Bugzilla – Bug 1214540
NFS mount doesn't succeed any more
Last modified: 2023-10-16 01:25:03 UTC
After one of the last Tumbleweed updates, the nfs kernel server doesn't work correctly any more. An nfs mount command from another machine doesn't return, it hangs forever and nothing is mounted. Old working configuration ------------------------- nfs-client-2.6.2-38.1 nfs-kernel-server-2.6.2-38.1 Syslog: Aug 23 17:08:36 orion rpc.mountd[19233]: v4.0 client attached: 0x131b2e4a64e620dc from "192.168.1.21:991" The mount command on the client machine returns immediately and the remote directory is mounted correctly. New non working configuration ----------------------------- nfs-client-2.6.3-39.4 nfs-kernel-server-2.6.3-39.4 Syslog: Aug 23 16:47:37 orion rpc.mountd[18307]: auth_unix_ip: inbuf 'nfsd 192.168.1.21' Aug 23 16:47:37 orion rpc.mountd[18307]: successful authentication for IP 192.168.1.21 as 192.168.1.0/24 Aug 23 16:47:37 orion rpc.mountd[18307]: auth_unix_ip: client 0x5619032d0770 '192.168.1.0/24' Aug 23 16:47:37 orion rpc.mountd[18307]: v4.0 client attached: 0x131b2e4764e61c00 from "192.168.1.21:717" Aug 23 16:47:37 orion rpc.mountd[18307]: nfsd_fh: inbuf '192.168.1.0/24 1 \x00000000' Aug 23 16:47:37 orion rpc.mountd[18307]: nfsd_fh: found 0x5619032d2410 path / The mount command on the client machine doesn't return and nothing is mounted. After killing the mount command, this line appears in the servers syslog: Aug 23 16:53:55 orion rpc.mountd[18307]: v4.0 client detached: 0x131b2e4764e61c00 from "192.168.1.21:717" There's no difference, whether NFSv4 or NFSv3 is used and there's no message in the syslog of the client machine.

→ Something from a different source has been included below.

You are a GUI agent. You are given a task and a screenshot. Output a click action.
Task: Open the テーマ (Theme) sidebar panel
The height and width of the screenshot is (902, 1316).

Interesting ... I'm using tumbleweed with that version of nfs-client and server, and I don't see a problem. A lot of NFS support is in the kernel rather than on the nfs-kernel-server package, so for completeness could you please report kernel version (uname -a) where it works and where it doesn't. Also please collecting tracing logs on the server. To do this run trace-cmd record -e sunrpc:svc_xdr\* -e sunrpc:svcsock\* -e nfsd:nfsd_read\* wait until it says "Hit Ctrl^C to stop recording" and then attempt the mount. When you are sure it isn't working, hit ctrl-C. This should create "trace.dat". Compress that file and attach it to this bug. It might also help to capture a packet trace during the attempt. tcpdump -s 0 -w /tmp/dump.pcap port 2049 then attempt the mount, then interrupt the tcpdump, then compress and attach /tmp/dump.pcap
Created attachment 869138 [details] trace-cmd output
Created attachment 869139 [details] tcpdump output
Neil, thanks for looking into this issue. It's really strange, because it doesn't occur on a second machine with the same OS version. It started on the affected machine after a tumbleweed update that installed nfs-kernel-server-2.6.3-39.4. The kernel was also updated, but I don't think that it's a kernel issue, because it works with the new kernel after downgrading nfs-kernel-server to version 2.6.2-38.1. This is the output of uname -a: Linux orion.lopa.de 6.4.9-1-default #1 SMP PREEMPT_DYNAMIC Wed Aug 9 05:07:55 UTC 2023 (5b9ad20) x86_64 x86_64 x86_64 GNU/Linux I've attached the compressed outputs of trace-cmd and tcpdump.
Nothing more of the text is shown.